At this point, I need to explain what a SOCKS server is. Desproxy runs a proxy server of it's own, using the SOCKS protocol. SOCKS is an abbreviation of "sockets". It's given this name, because it proxies an type of network connection - not just HTTP (hence the name, HTTP proxy). Most applications that make use of a network have the ability to use a SOCKS proxy written into them. Normally, the SOCKS server wouldn't be running on the same machine as the application: it would run in place of the HTTP proxy server. But in this case, it provides an easy way to interface two applications that don't understand each other, but do understand the SOCKS proxy. It's like trying to get two people, someone who speaks English and French, and someone who speaks Spanish and French. Although they can't communicate in their native language, the can both speak in French. The SOCKS server is the French in that analogy.
This looks something like this:
The "real" connection (as opposed to just HTTP) is marked in orange, and the failed connection in red.
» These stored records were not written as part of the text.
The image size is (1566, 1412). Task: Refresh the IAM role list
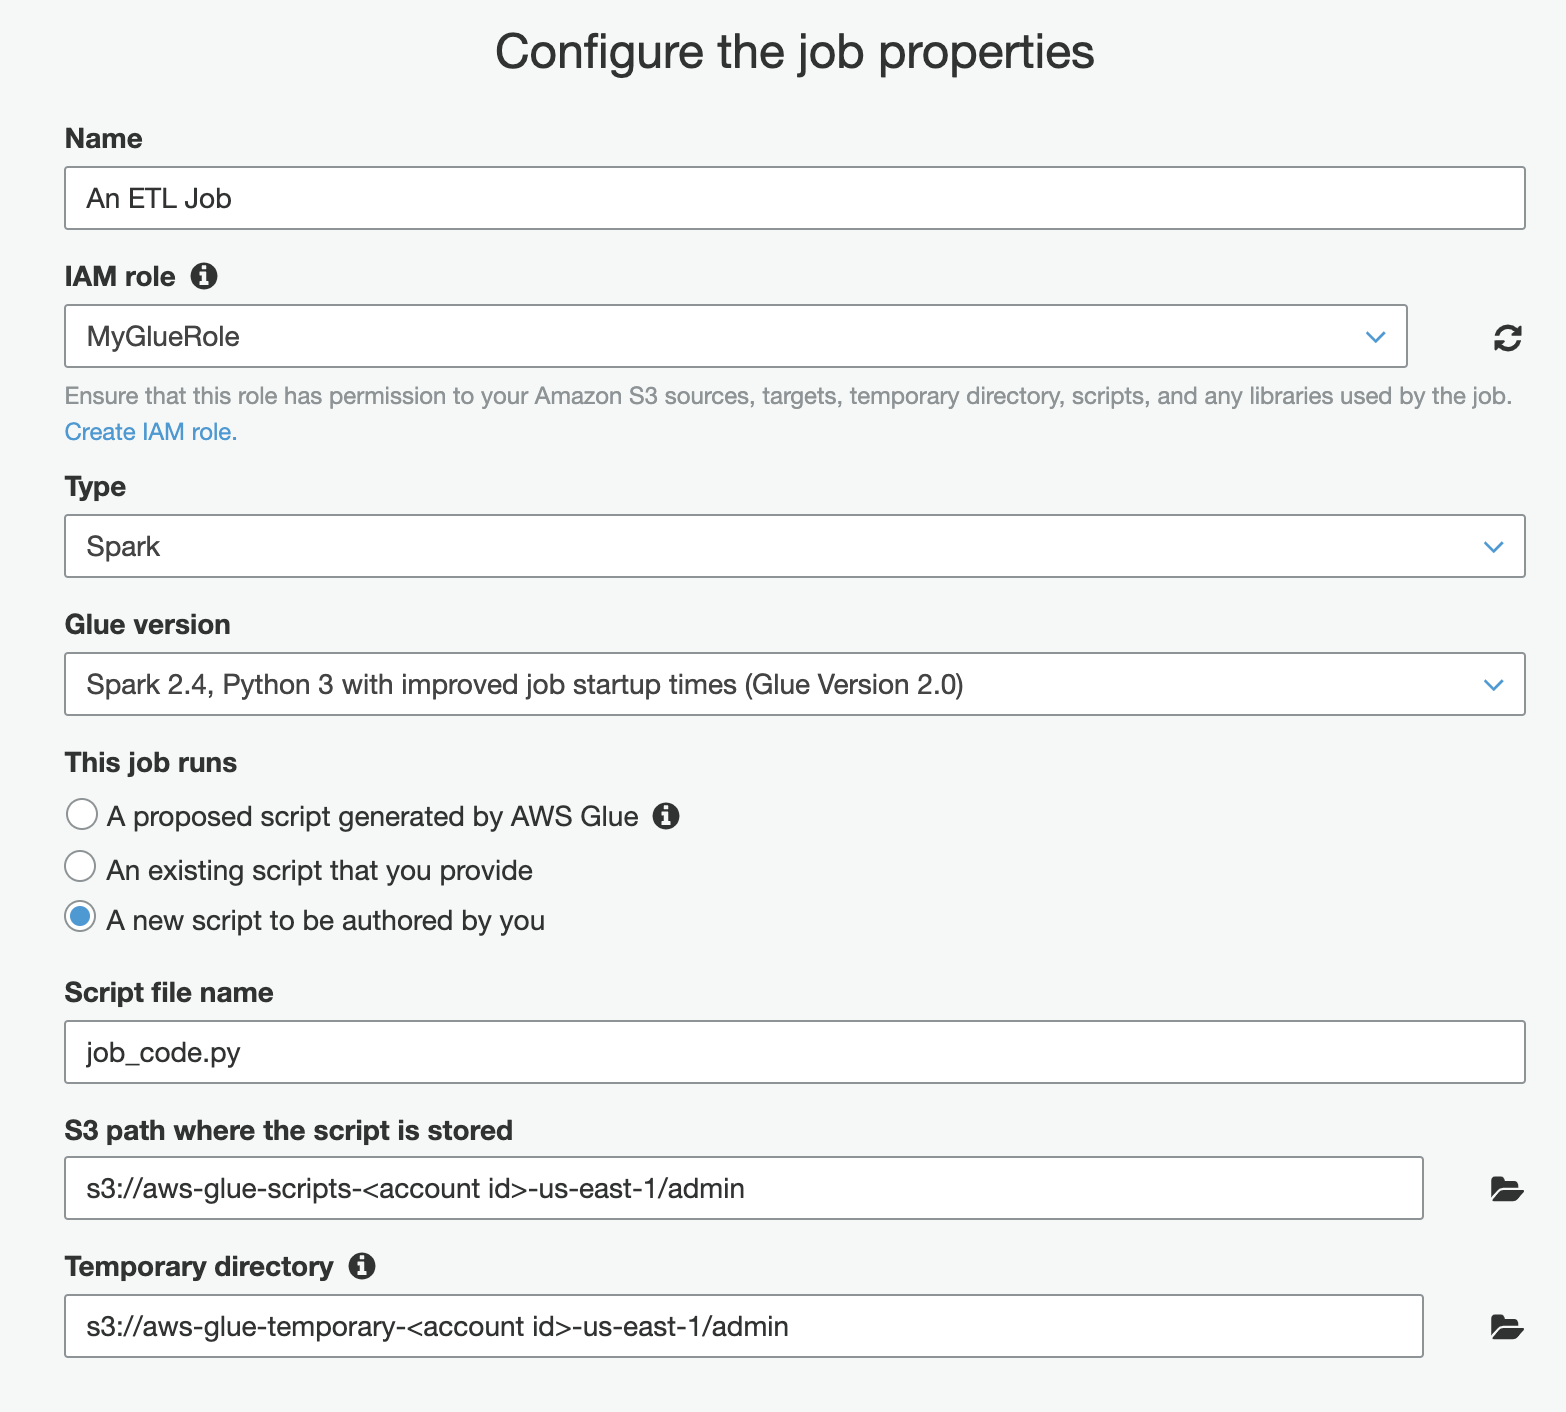tap(1507, 338)
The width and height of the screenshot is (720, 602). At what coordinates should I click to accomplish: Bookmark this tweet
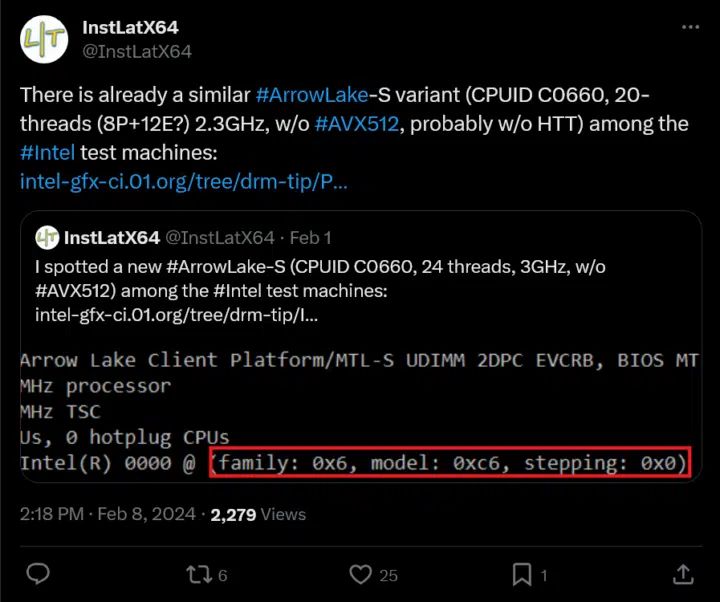(522, 574)
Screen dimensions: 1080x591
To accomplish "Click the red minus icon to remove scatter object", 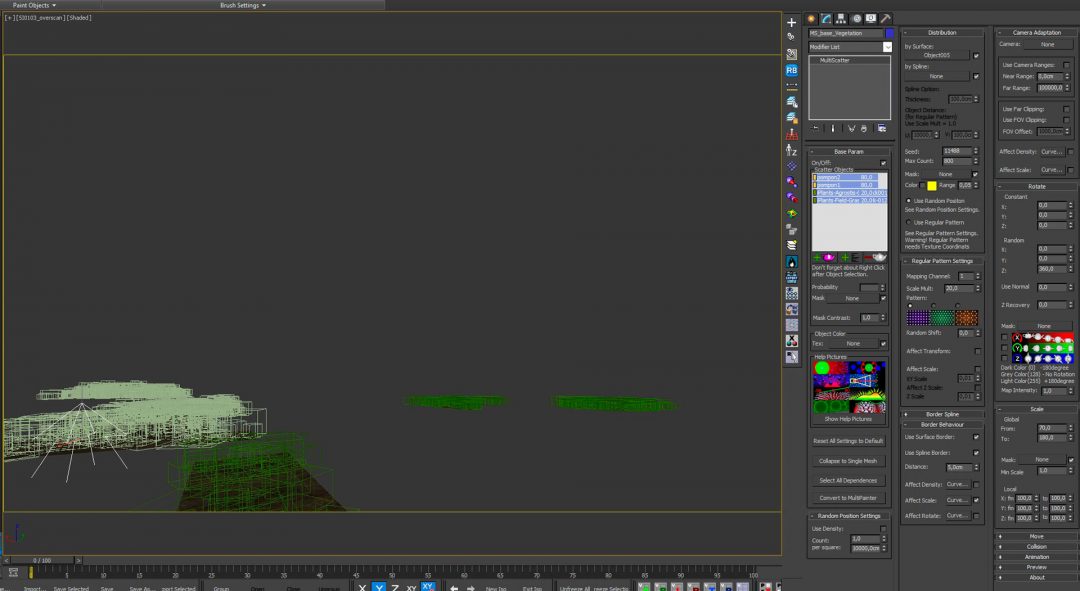I will pyautogui.click(x=868, y=257).
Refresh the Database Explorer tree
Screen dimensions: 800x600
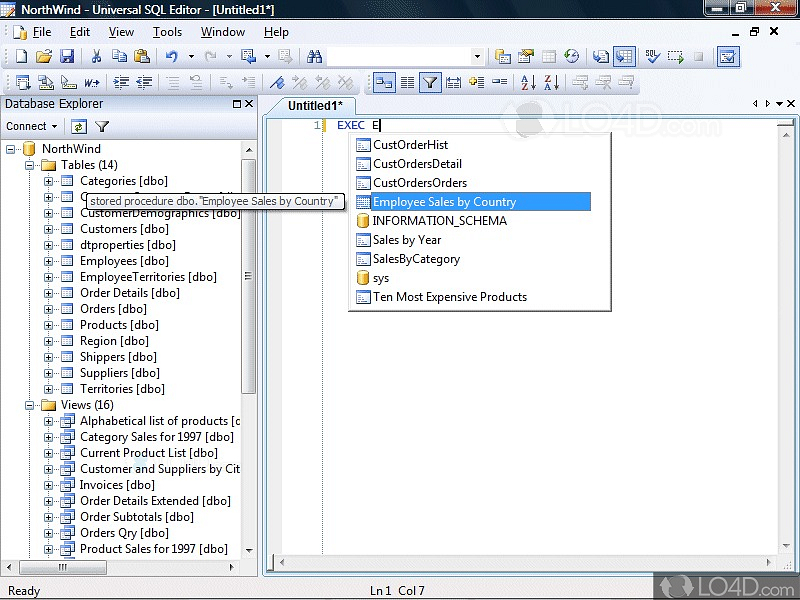[x=78, y=127]
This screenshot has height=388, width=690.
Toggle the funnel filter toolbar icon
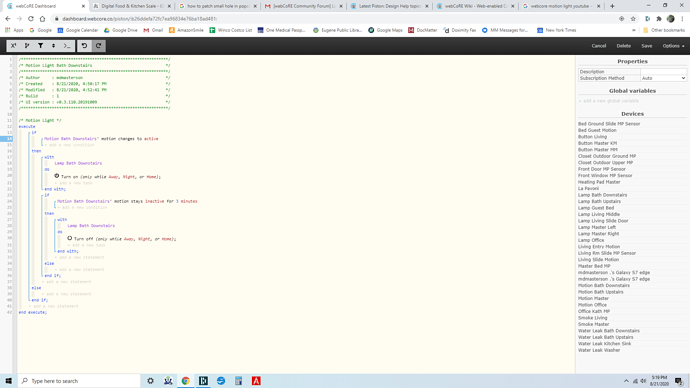coord(40,46)
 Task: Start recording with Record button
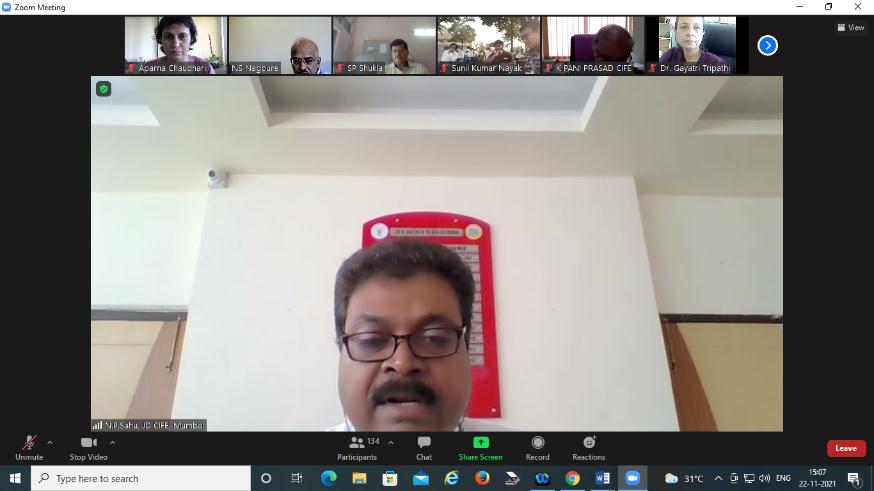[x=538, y=446]
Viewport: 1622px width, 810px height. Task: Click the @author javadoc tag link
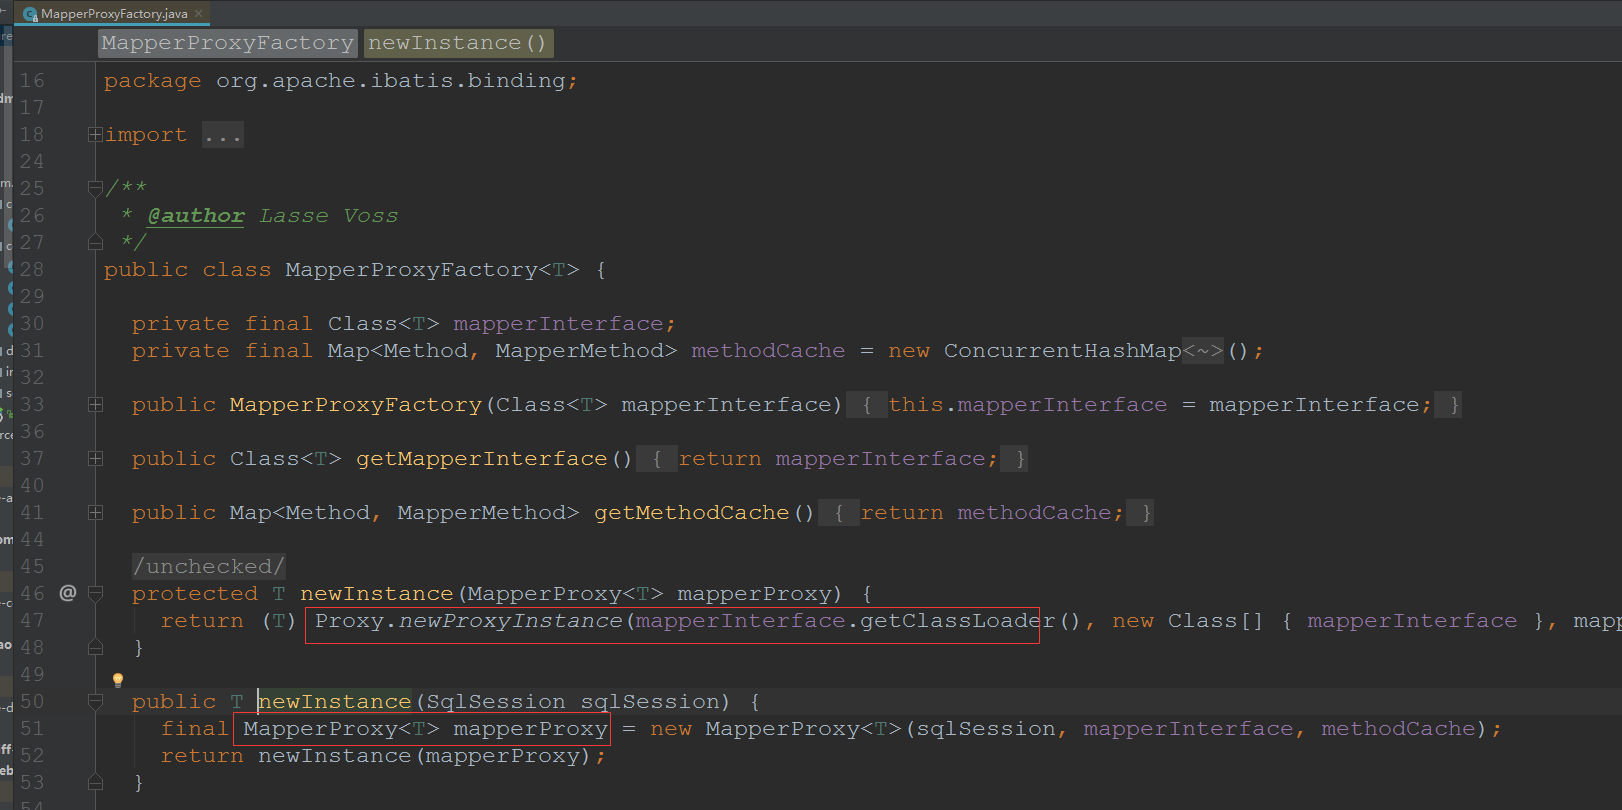(196, 216)
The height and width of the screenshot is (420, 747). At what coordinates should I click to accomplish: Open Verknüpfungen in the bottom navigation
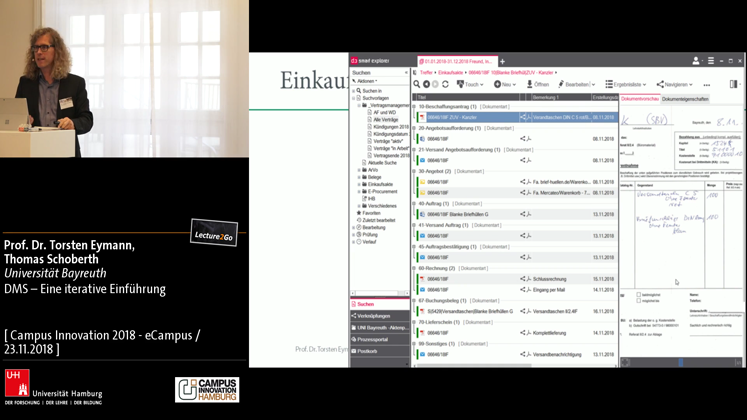tap(374, 316)
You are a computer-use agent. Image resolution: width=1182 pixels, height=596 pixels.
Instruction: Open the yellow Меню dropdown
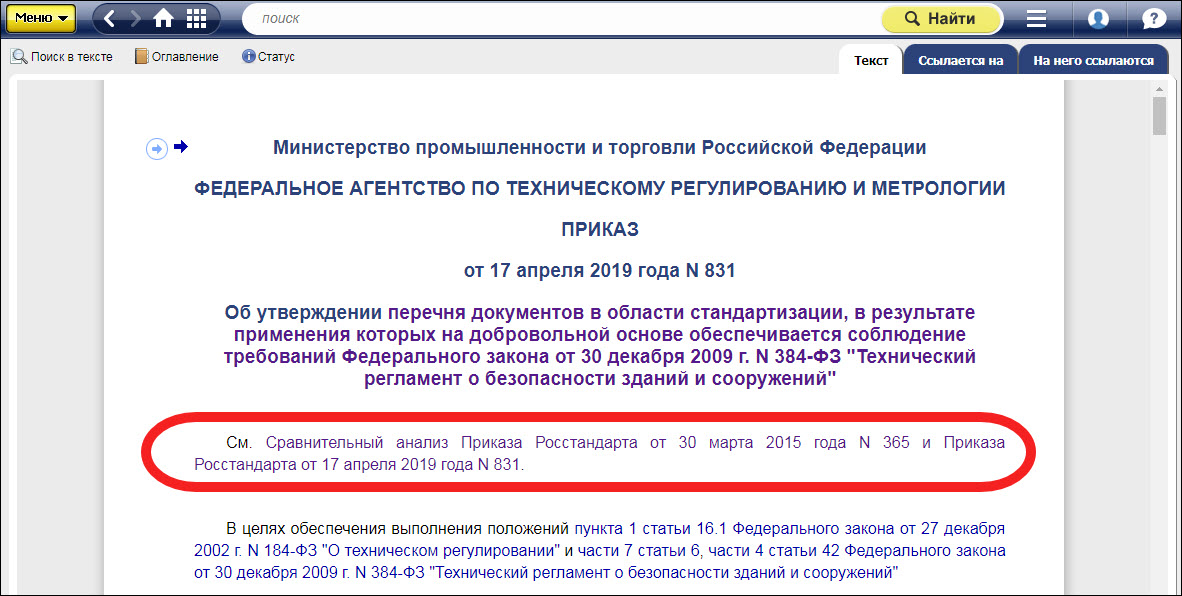[x=41, y=18]
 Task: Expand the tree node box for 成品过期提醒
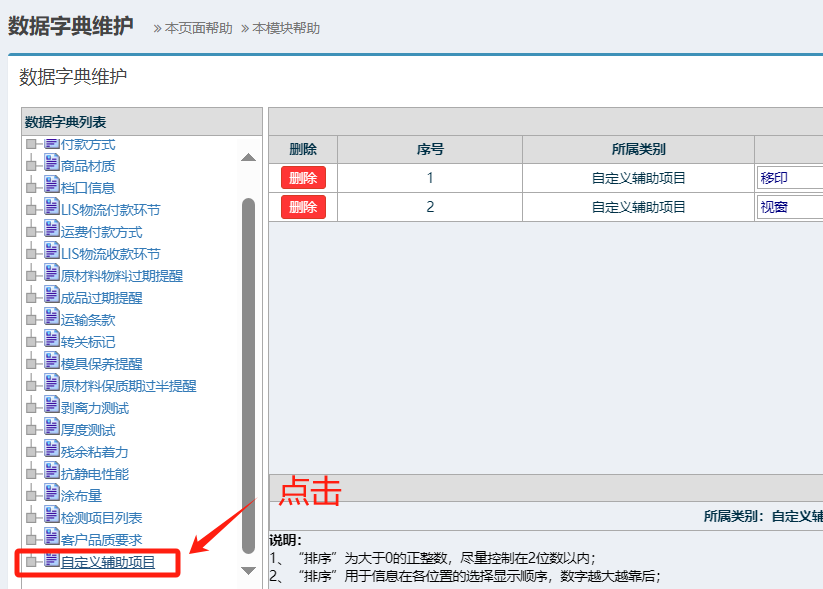tap(31, 298)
In this diagram, the SOCKS server sits in the middle of the first orange connection - between the client and proxy.
SOCKS via HTTP: You -> Proxy -> Home server -> Remote server
Because not all proxy servers offer the CONNECT command, usual as a security precaution, sometimes SOCKS via HTTP is required.
From the proxies point of view, the client requests a page on a server (the home server), which is responded to and can be forwarded. What is interesting, is what the request actually contains. The request includes information for the home server to make a real connection to the remote server. So, although the information passes through the proxy server it is never really aware of it as it is the home server is handling the actual connection. It's as if the proxy is being proxied.
This looks something like this:
In this diagram the web request has been marked in green, the real connection has been marked in orange, and the failed attempt in red.
The internal workings of SOCKS via HTTP are kind of complex. It's best described in a diagram.
Internal connections (not via a network, but between applications) have been marked in purple, web requests in green, the real connection in orange. Green clouds are applications and blue clouds are network connections.
Hopefully these descriptions have helped in explaining how it's possible to bypass a web proxy to achive an (effectively) full internet connection.